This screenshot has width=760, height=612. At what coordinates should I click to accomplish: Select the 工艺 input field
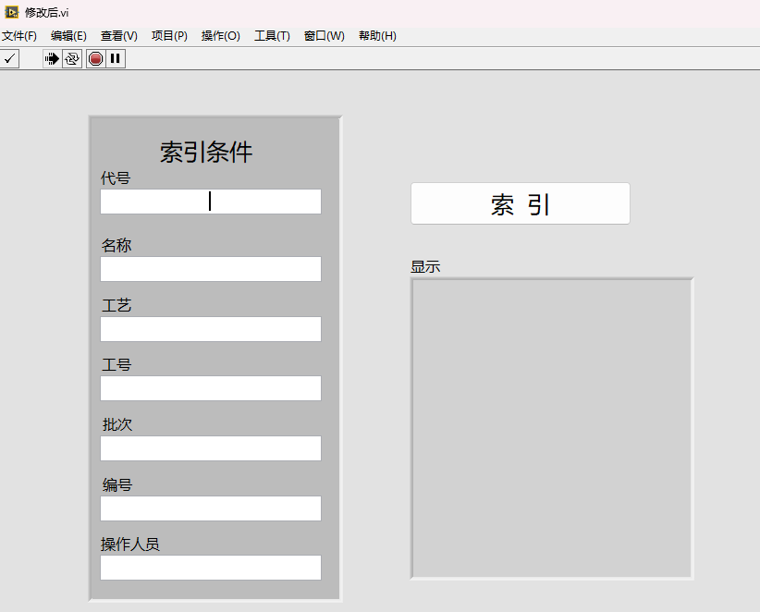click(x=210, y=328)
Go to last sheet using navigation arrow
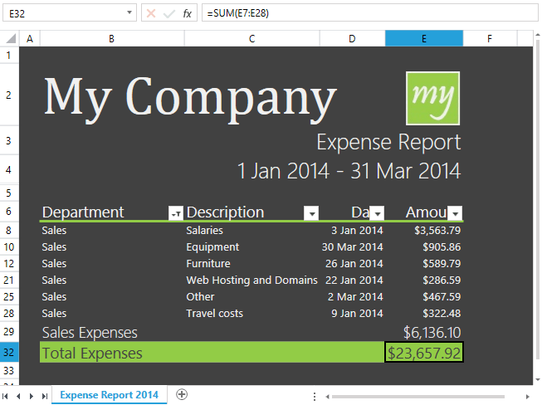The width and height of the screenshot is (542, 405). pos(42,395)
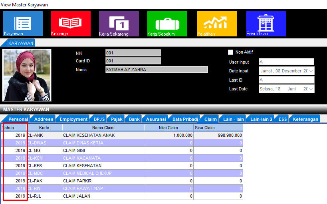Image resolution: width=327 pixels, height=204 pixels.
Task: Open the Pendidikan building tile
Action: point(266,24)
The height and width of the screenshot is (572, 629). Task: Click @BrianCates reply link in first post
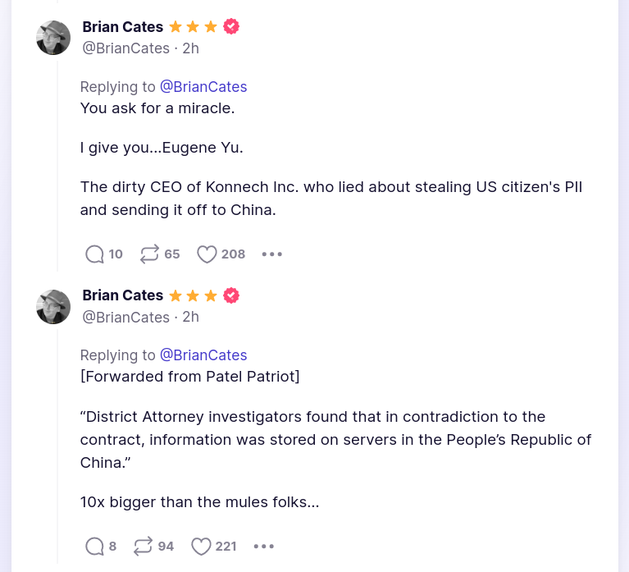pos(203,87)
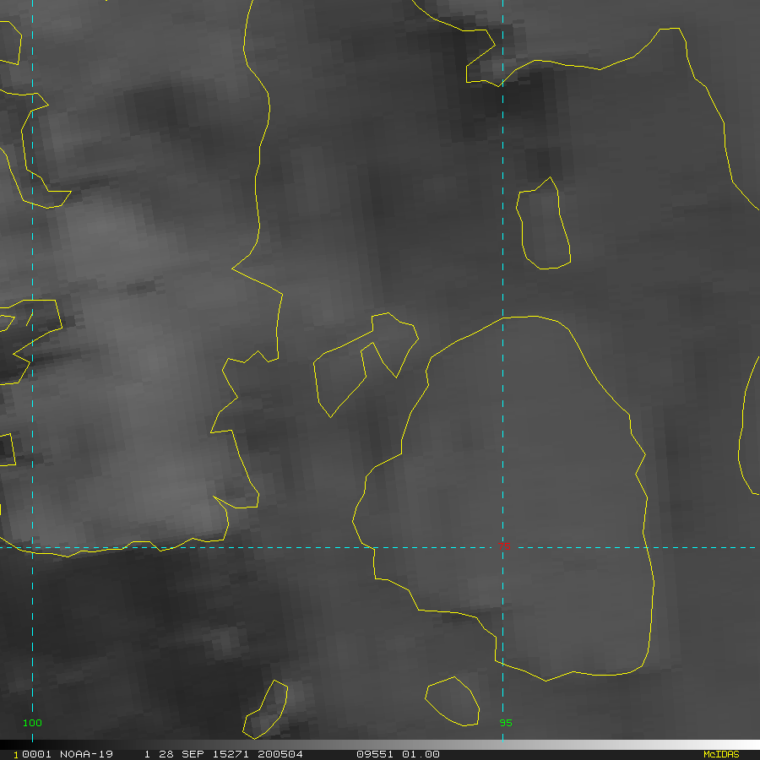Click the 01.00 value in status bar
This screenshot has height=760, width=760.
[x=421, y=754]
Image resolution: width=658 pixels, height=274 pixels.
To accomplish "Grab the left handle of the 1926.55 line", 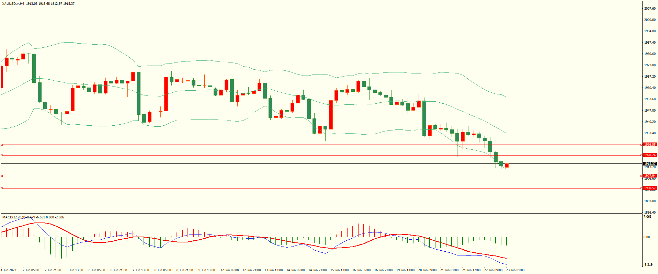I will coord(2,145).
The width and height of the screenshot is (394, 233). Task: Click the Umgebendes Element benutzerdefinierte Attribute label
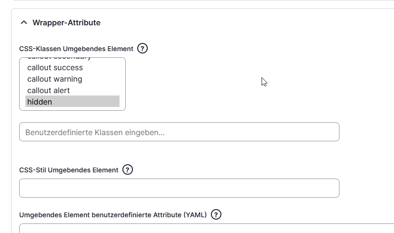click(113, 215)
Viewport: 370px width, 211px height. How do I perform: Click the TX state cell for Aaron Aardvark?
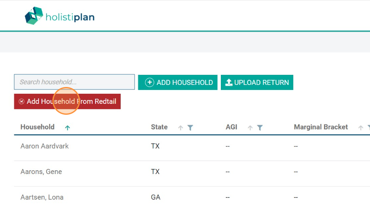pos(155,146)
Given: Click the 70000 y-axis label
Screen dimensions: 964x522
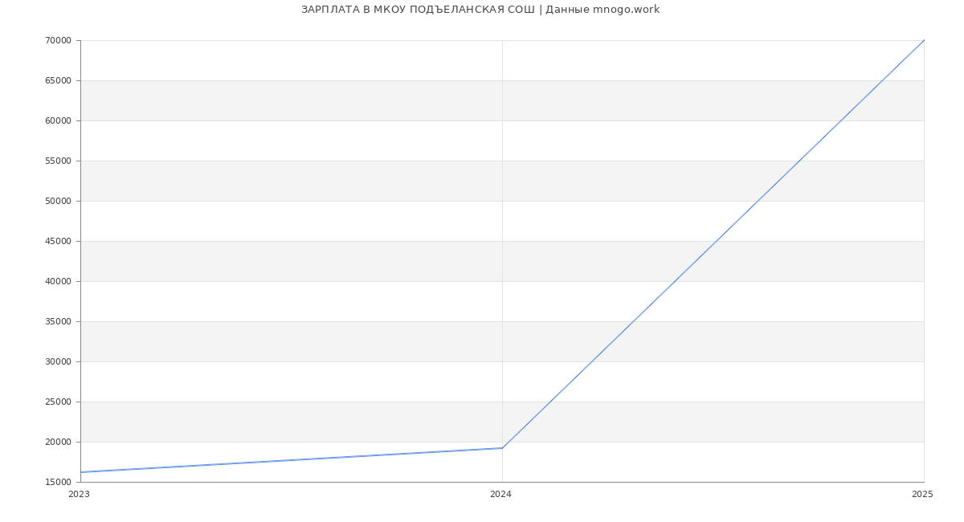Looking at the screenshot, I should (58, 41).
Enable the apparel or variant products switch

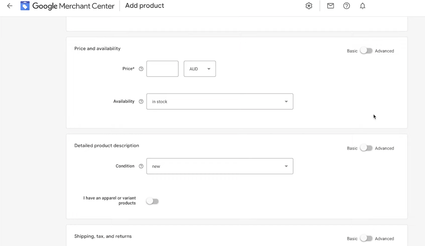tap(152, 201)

──────

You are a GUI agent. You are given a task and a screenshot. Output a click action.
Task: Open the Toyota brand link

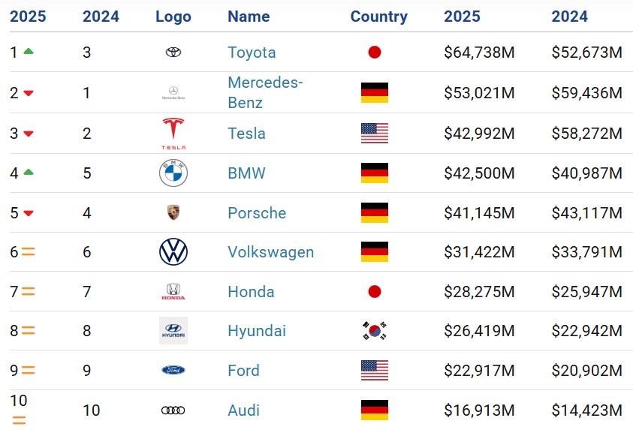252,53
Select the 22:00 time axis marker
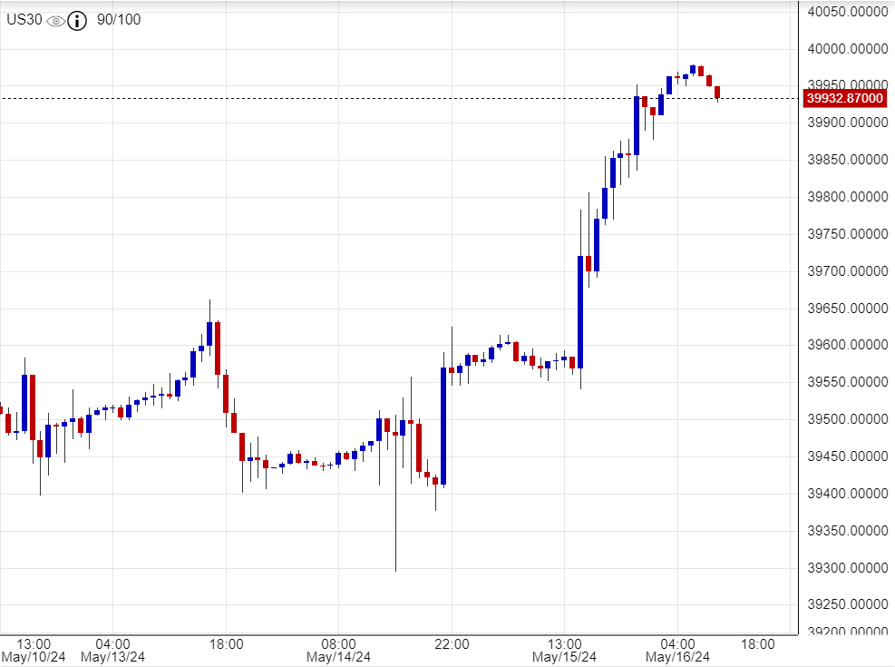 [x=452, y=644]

──────

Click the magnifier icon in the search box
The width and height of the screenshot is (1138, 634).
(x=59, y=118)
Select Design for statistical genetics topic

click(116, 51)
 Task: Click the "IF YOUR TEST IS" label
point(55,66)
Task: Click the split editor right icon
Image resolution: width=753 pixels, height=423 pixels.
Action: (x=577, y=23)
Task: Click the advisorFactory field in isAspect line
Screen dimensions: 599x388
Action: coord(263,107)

──────

### REQUIREMENTS
Turn the records between the lines holding "Viewport: 370px width, 211px" and "tap(152, 201)", inclusive, into a two-column CSV with the headers instruction and response. Give one row per record, put each field in quotes, replace line breaks with spaces, and leave out the pictures.

### THE ANSWER
instruction,response
"Viewport: 370px width, 211px height. How do I perform: Click the TX state cell for Aaron Aardvark?","pos(155,146)"
"Given: Click the 70000 y-axis label Screen dimensions: 964x522","Looking at the screenshot, I should (58, 41)."
"Enable the apparel or variant products switch","tap(152, 201)"